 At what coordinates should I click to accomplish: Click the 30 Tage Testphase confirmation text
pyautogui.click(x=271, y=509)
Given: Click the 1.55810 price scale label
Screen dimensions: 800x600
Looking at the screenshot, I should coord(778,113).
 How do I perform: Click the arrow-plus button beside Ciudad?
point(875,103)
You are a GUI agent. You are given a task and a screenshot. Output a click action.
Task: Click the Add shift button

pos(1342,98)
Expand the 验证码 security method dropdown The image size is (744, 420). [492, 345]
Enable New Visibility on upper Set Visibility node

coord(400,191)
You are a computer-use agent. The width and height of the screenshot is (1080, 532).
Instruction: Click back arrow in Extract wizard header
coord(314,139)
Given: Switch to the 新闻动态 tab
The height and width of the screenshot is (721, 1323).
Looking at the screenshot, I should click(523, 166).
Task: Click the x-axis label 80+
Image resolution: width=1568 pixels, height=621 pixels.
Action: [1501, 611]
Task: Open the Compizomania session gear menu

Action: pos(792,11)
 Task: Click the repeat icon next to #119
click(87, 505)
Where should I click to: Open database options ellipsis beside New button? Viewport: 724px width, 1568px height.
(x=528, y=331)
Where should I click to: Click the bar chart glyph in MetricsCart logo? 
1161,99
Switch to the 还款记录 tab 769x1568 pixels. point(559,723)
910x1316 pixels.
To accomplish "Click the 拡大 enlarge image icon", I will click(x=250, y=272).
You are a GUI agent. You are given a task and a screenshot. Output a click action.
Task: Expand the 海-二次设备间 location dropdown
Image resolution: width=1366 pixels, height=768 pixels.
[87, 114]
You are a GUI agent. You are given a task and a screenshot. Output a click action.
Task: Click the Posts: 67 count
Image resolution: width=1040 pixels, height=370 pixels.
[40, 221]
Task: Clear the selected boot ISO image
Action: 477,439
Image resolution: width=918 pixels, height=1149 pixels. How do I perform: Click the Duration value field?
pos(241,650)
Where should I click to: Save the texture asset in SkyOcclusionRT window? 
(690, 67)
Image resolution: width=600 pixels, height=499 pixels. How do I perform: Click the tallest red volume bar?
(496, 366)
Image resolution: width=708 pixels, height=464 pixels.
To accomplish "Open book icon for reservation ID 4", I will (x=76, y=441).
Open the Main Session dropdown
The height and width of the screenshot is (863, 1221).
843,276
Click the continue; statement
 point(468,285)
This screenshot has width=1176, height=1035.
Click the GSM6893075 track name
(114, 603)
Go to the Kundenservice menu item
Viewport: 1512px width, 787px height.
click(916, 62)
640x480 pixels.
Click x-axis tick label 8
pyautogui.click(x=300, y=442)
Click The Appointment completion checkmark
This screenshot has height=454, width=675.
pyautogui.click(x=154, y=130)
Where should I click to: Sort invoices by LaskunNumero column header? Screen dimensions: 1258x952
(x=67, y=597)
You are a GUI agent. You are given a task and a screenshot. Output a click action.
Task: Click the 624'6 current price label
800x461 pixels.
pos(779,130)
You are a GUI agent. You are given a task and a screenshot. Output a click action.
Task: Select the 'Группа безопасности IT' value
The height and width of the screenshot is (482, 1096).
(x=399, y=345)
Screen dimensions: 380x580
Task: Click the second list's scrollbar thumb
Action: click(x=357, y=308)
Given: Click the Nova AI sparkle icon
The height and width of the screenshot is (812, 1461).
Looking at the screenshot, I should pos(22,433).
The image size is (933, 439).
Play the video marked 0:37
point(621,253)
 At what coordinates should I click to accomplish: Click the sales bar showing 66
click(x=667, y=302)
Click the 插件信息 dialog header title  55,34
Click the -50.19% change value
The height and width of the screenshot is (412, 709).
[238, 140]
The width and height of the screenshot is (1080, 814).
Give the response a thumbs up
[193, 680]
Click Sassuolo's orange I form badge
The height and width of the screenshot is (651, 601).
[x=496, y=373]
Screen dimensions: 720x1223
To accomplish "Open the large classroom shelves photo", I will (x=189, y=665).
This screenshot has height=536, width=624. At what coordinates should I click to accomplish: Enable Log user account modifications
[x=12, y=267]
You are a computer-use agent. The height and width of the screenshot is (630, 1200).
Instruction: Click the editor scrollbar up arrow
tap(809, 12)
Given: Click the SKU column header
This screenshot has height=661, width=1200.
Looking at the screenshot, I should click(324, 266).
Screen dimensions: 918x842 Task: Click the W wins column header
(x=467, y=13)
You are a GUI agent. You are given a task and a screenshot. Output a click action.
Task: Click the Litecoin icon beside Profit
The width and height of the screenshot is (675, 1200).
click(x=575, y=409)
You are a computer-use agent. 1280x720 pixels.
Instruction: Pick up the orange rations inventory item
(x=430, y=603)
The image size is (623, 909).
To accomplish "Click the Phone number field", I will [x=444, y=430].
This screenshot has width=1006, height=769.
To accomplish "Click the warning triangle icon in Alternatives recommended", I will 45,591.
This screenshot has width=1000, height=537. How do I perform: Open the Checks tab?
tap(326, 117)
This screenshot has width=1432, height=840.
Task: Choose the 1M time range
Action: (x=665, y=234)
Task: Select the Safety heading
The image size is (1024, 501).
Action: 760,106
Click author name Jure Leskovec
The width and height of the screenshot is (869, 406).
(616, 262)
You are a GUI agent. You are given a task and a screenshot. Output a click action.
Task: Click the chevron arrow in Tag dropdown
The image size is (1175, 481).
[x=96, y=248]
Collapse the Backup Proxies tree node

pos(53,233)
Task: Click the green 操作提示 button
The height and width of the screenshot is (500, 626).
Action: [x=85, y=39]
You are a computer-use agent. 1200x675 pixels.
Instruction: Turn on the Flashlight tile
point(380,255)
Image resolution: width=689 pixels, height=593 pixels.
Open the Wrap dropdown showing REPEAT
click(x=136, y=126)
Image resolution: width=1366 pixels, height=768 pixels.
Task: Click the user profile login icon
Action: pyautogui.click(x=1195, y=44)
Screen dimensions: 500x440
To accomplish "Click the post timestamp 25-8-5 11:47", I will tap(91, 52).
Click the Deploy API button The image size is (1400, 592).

TASK STATEMENT: Would you copy, unchanged, the stretch of the records above that begins at the line containing "Task: Click the Posts: 67 count" and ends at the line containing "Click the -50.19% change value", and only that?

RESULT:
Task: Click the Posts: 67 count
Image resolution: width=1040 pixels, height=370 pixels.
[40, 221]
Task: Clear the selected boot ISO image
Action: 477,439
Image resolution: width=918 pixels, height=1149 pixels. How do I perform: Click the Duration value field?
pos(241,650)
Where should I click to: Save the texture asset in SkyOcclusionRT window? 
(690, 67)
Image resolution: width=600 pixels, height=499 pixels. How do I perform: Click the tallest red volume bar?
(496, 366)
Image resolution: width=708 pixels, height=464 pixels.
To accomplish "Open book icon for reservation ID 4", I will (x=76, y=441).
Open the Main Session dropdown
The height and width of the screenshot is (863, 1221).
843,276
Click the continue; statement
 point(468,285)
This screenshot has width=1176, height=1035.
Click the GSM6893075 track name
(114, 603)
Go to the Kundenservice menu item
Viewport: 1512px width, 787px height.
click(916, 62)
640x480 pixels.
Click x-axis tick label 8
pyautogui.click(x=300, y=442)
Click The Appointment completion checkmark
This screenshot has height=454, width=675.
pyautogui.click(x=154, y=130)
Where should I click to: Sort invoices by LaskunNumero column header? Screen dimensions: 1258x952
(x=67, y=597)
You are a GUI agent. You are given a task and a screenshot. Output a click action.
Task: Click the 624'6 current price label
800x461 pixels.
pos(779,130)
You are a GUI agent. You are given a task and a screenshot. Output a click action.
Task: Select the 'Группа безопасности IT' value
The height and width of the screenshot is (482, 1096).
(x=399, y=345)
Screen dimensions: 380x580
Task: Click the second list's scrollbar thumb
Action: click(x=357, y=308)
Given: Click the Nova AI sparkle icon
The height and width of the screenshot is (812, 1461).
Looking at the screenshot, I should pos(22,433).
The image size is (933, 439).
Play the video marked 0:37
point(621,253)
 At what coordinates should I click to accomplish: Click the sales bar showing 66
click(x=667, y=302)
Click the 插件信息 dialog header title  55,34
Click the -50.19% change value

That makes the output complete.